Demos: Wapato Correctional Facility makes the NoPo point of contention into art.

The deserted Wapato Correctional Facility that sits just minutes from downtown St. Johns is a mystery to most neighbors, an occasional film set for shows like Leverage and Portlandia, and a thorn in the side of Multnomah County's financial officers and board members, who have watched it suck up over $300,000 annually since voters approved the 58 million dollar project in 1996.

Photo from c:3initiative Photo from c3:initiative

But when the newest art gallery in St. Johns, c3:initiative, invited a California-based artist group called ERNEST to take up residency in Portland, ERNEST decided that Wapato is art.

As election season and the end of a 10 year bond requiring the county to maintain Wapato loom nearer, Wapato's Demos installation in the tiny NoPo gallery paints an eerie portrait of the place now.

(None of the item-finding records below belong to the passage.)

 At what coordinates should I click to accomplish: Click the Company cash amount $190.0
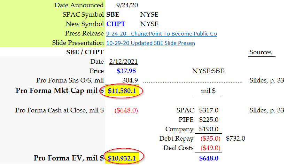tap(209, 129)
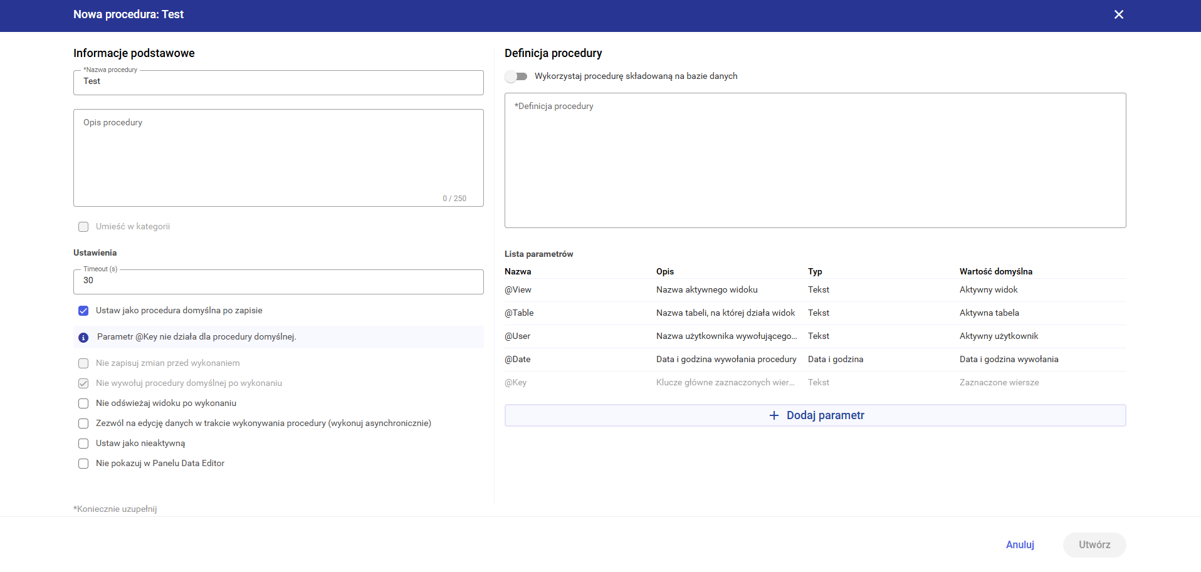Uncheck Ustaw jako procedura domyślna po zapisie
Viewport: 1201px width, 572px height.
(x=83, y=311)
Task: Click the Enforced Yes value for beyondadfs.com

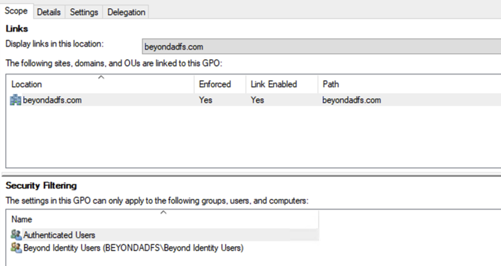Action: [x=205, y=100]
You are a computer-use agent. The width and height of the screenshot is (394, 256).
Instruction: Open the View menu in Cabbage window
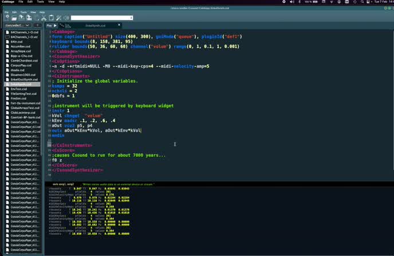(33, 11)
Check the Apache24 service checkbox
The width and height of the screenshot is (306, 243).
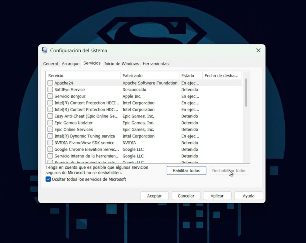[50, 83]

ERNEST members mined footage from surveillance cameras inside Wapato's hall, cells and visitation rooms, and even the kitchen. They photographed it's 525 empty beds. They filmed local volunteers wearing coyote masks and running through the stairwells. The coyote motif runs throughout ERNEST's exhibit—lines from Native American creation myths and dozens of unique coyote masks pay homage to rumours that the facility is overrun with wildlife. Thanks to ERNEST's spy-cams, we know it's true.

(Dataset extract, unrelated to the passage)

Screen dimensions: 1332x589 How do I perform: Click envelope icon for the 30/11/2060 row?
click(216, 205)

Photo from c:3initiative Photo from c3:initiative

Footage from the cameras is spliced with still photos of the deserted jail and reams of white noise in the 20-or-so minute video installation that viewers can watch in a small, curtained square of the C3 gallery. Soundtracked with ambient noise, recordings of wind gusting around the facility's cement walls and, at one point, a deafening cacophony of footsteps—the video is like a non-scary, art house version of The Blair Witch Project, with coyotes.

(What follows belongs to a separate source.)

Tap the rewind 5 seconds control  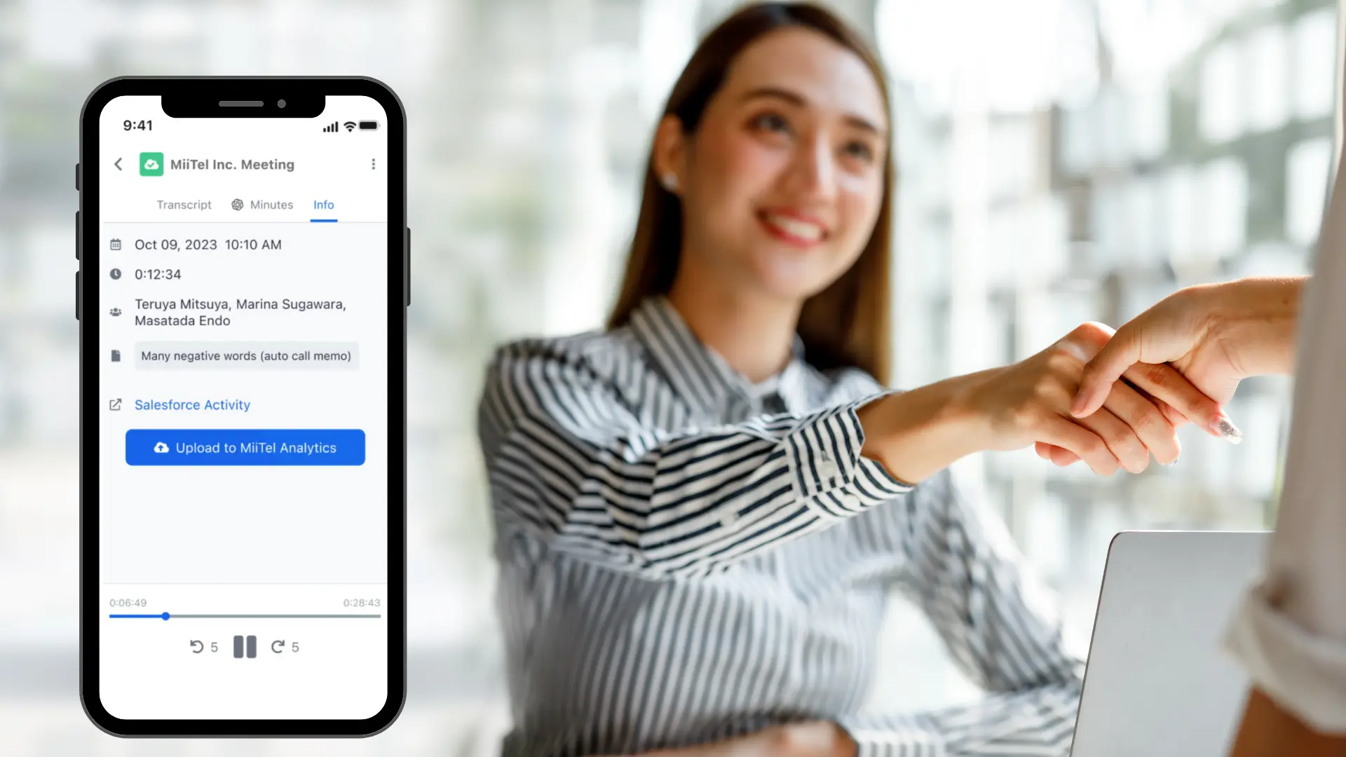pos(203,647)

The video, the fledging gallery's big-hearted residency and the accompanying book of opinion pieces and architectural sketches that Container Corps printed make for a nice story about artistic collaboration. But Demos is really a big red arrow aimed at political oversight and social justice issues. Including round table discussions, visits from school kids and feedback forms for community members, this art is supposed to go far beyond the tiny gallery and minimalist exhibit.

Photo from c:3initiative Photo from c3:initiative

ERNEST set up a table at the St. Johns Farmers Market this summer and asked passersby what they knew about Wapato. Many had never heard of the place. The Portlanders in coyote masks responded to C3's call for volunteers, many with no political agenda.

But ERNEST wants Demos to live up to it's name: "The Greek word 'demos' (pronounced 'day-moss'), refers to the 'village' or 'people.' In English, 'demo', is used as a shorthand for "demonstration", as reference to the 'demo mix-tape', or as the vernacular for 'demolition'." By New Years, Portland's people will have demonstrated whether they want Wapato to turn into a TV production set, a demolition site or…maybe a zoo? We hear that the county is making suggestions.

GO: Demos is at c3:initiative, 7326 N. Chicago Ave., c3initiative.org. Through November 22.